Re: tl;dr 2 of 2
Well, if you had, I'd have just stared at you blankly and said, "yes, of course, why on earth would that be a problem?" I mean, by your definition, find me a hero who is not submissive to anyone. Clark's never tipped his hat to Perry or his parents? Bruce has never placatingly backed off and put his hands up to talk a guy off a ledge, or stepped back and let Jay Garrick do his thing with the Speed Force? Dinah and Helena have never made a point of long-term employment by and the corresponding ceding of authority to Babs?

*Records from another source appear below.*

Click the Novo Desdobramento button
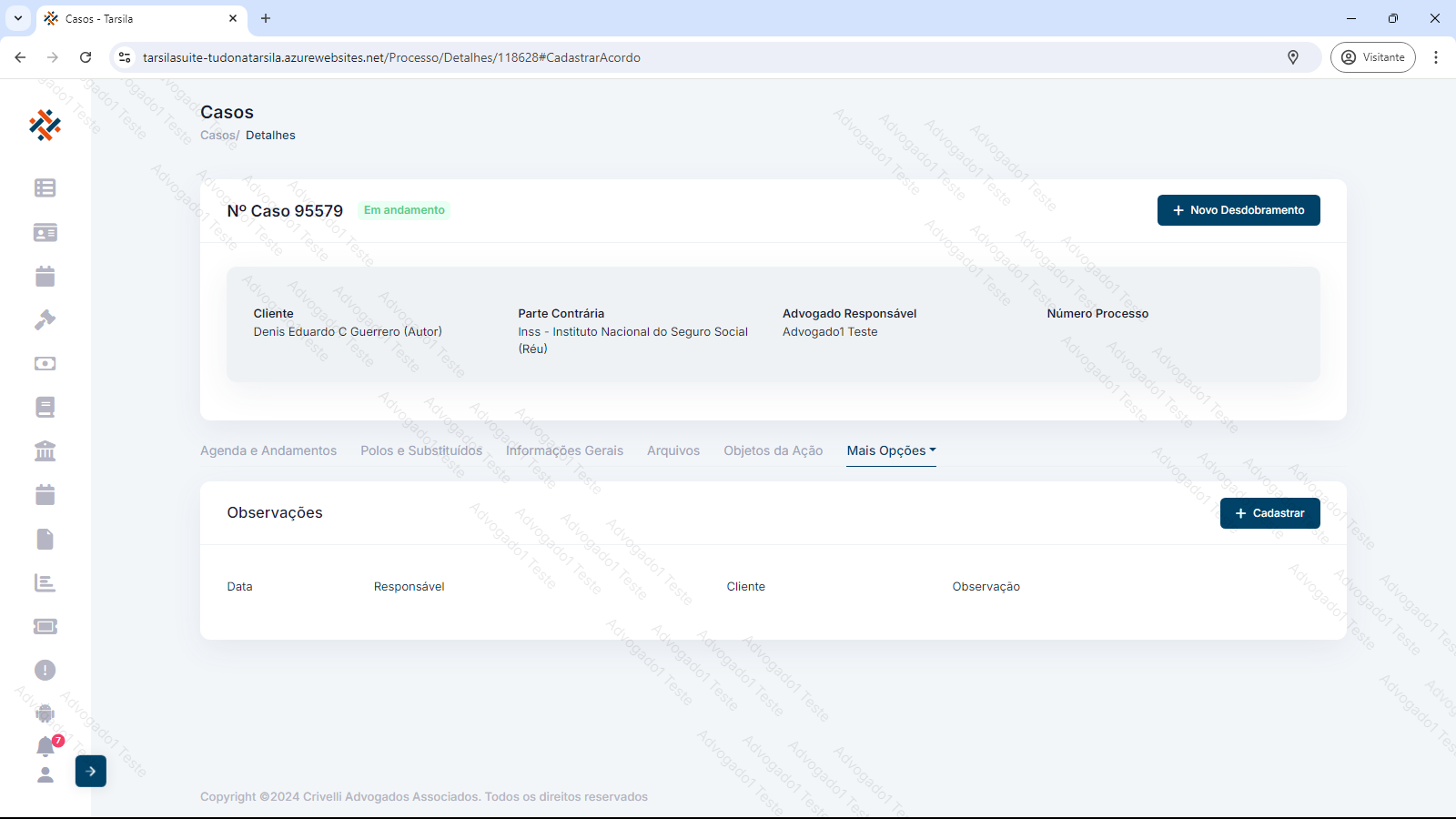Viewport: 1456px width, 819px height. [1238, 210]
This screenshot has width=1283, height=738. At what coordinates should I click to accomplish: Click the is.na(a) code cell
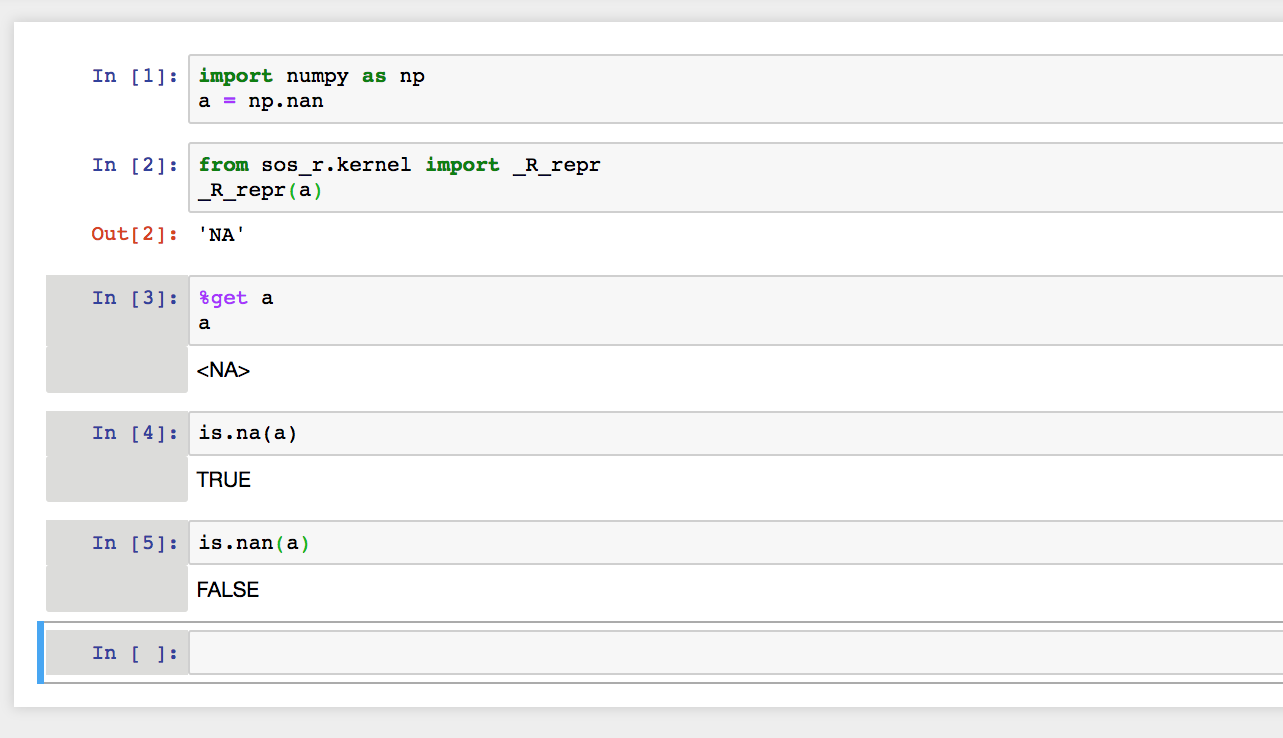click(x=247, y=432)

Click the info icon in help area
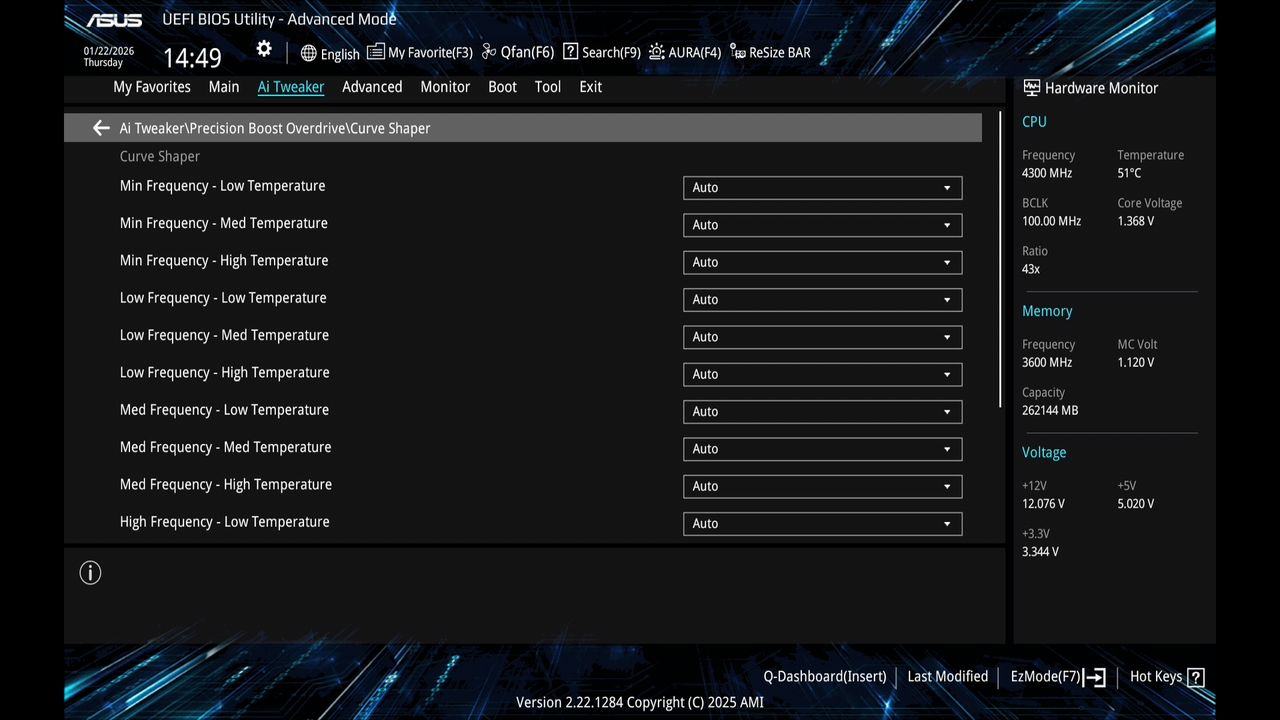(x=90, y=572)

Bruce stands for, for the most part, being Big Strong Answerable-to-no-one Man, and that's supposed to be a sign of strength. Diana, on the other hand, explicitly draws strength from community. (Clark is inbetween, answerable to society and the people but not in the concrete way Diana is or to the same relevance). Order and hierarchy are a big part of her, whether it's Marston's bondage-funtime or Perez' mythic gods&royalty, and that's a direct and deliberate answer to the (masculine) "lone do-my-own-thing wolves are better" philosophy (see also: Buffy). Trying to frame that communal paradigm where a hero can allow other people to be superior to her (be it in rank, skill, or anything) as somehow bad makes no sense to me.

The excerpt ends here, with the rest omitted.